====== ENTRIES SUPPLIED ======
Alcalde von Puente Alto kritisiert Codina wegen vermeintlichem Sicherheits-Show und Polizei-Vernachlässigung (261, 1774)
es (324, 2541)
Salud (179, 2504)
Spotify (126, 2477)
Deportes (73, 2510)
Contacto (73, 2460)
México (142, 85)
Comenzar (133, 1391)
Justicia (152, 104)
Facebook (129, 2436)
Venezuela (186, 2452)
======
• _WHAT THE TASK REQUIRES_
Please output every record exactly as it appears.

• _RESPONSE_
Alcalde von Puente Alto kritisiert Codina wegen vermeintlichem Sicherheits-Show und Polizei-Vernachlässigung (261, 1774)
es (324, 2541)
Salud (179, 2504)
Spotify (126, 2477)
Deportes (73, 2510)
Contacto (73, 2460)
México (142, 85)
Comenzar (133, 1391)
Justicia (152, 104)
Facebook (129, 2436)
Venezuela (186, 2452)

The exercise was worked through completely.